# Work to be completed:
Nothing in the records should differ when you write them out again.

# Material shown:

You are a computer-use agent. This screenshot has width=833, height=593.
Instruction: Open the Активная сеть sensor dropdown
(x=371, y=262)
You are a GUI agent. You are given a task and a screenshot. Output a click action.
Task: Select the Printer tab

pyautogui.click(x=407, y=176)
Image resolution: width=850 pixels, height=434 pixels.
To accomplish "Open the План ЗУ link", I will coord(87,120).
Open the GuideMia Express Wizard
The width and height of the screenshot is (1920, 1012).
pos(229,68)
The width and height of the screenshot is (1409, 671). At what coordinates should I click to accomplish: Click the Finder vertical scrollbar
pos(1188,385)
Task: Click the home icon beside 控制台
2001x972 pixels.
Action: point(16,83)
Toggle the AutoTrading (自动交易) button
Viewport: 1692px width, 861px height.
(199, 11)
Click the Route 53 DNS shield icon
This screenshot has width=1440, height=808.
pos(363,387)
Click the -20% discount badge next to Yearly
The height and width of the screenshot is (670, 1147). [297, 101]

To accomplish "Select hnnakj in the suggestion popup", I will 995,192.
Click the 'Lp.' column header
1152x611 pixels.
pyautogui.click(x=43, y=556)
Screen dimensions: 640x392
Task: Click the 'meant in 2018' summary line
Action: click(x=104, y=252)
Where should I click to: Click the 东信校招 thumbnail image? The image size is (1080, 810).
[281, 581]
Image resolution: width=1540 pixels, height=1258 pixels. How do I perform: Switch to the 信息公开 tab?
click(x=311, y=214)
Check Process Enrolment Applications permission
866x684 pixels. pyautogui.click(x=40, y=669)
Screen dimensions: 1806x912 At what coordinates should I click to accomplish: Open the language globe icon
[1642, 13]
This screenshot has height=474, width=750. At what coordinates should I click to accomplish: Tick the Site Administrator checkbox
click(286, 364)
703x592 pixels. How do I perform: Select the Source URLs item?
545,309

# Problem solution:
You are a computer-use agent. This screenshot has width=833, height=593.
Instruction: Open the Активная сеть sensor dropdown
(x=371, y=262)
You are a GUI agent. You are given a task and a screenshot. Output a click action.
Task: Select the Printer tab

pyautogui.click(x=407, y=176)
Image resolution: width=850 pixels, height=434 pixels.
To accomplish "Open the План ЗУ link", I will coord(87,120).
Open the GuideMia Express Wizard
The width and height of the screenshot is (1920, 1012).
pos(229,68)
The width and height of the screenshot is (1409, 671). At what coordinates should I click to accomplish: Click the Finder vertical scrollbar
pos(1188,385)
Task: Click the home icon beside 控制台
2001x972 pixels.
Action: point(16,83)
Toggle the AutoTrading (自动交易) button
Viewport: 1692px width, 861px height.
(199, 11)
Click the Route 53 DNS shield icon
This screenshot has width=1440, height=808.
pos(363,387)
Click the -20% discount badge next to Yearly
The height and width of the screenshot is (670, 1147). [297, 101]

To accomplish "Select hnnakj in the suggestion popup", I will 995,192.
Click the 'Lp.' column header
1152x611 pixels.
pyautogui.click(x=43, y=556)
Screen dimensions: 640x392
Task: Click the 'meant in 2018' summary line
Action: click(x=104, y=252)
Where should I click to: Click the 东信校招 thumbnail image? The image size is (1080, 810).
[281, 581]
Image resolution: width=1540 pixels, height=1258 pixels. How do I perform: Switch to the 信息公开 tab?
click(x=311, y=214)
Check Process Enrolment Applications permission
866x684 pixels. pyautogui.click(x=40, y=669)
Screen dimensions: 1806x912 At what coordinates should I click to accomplish: Open the language globe icon
[1642, 13]
This screenshot has height=474, width=750. At what coordinates should I click to accomplish: Tick the Site Administrator checkbox
click(286, 364)
703x592 pixels. How do I perform: Select the Source URLs item?
545,309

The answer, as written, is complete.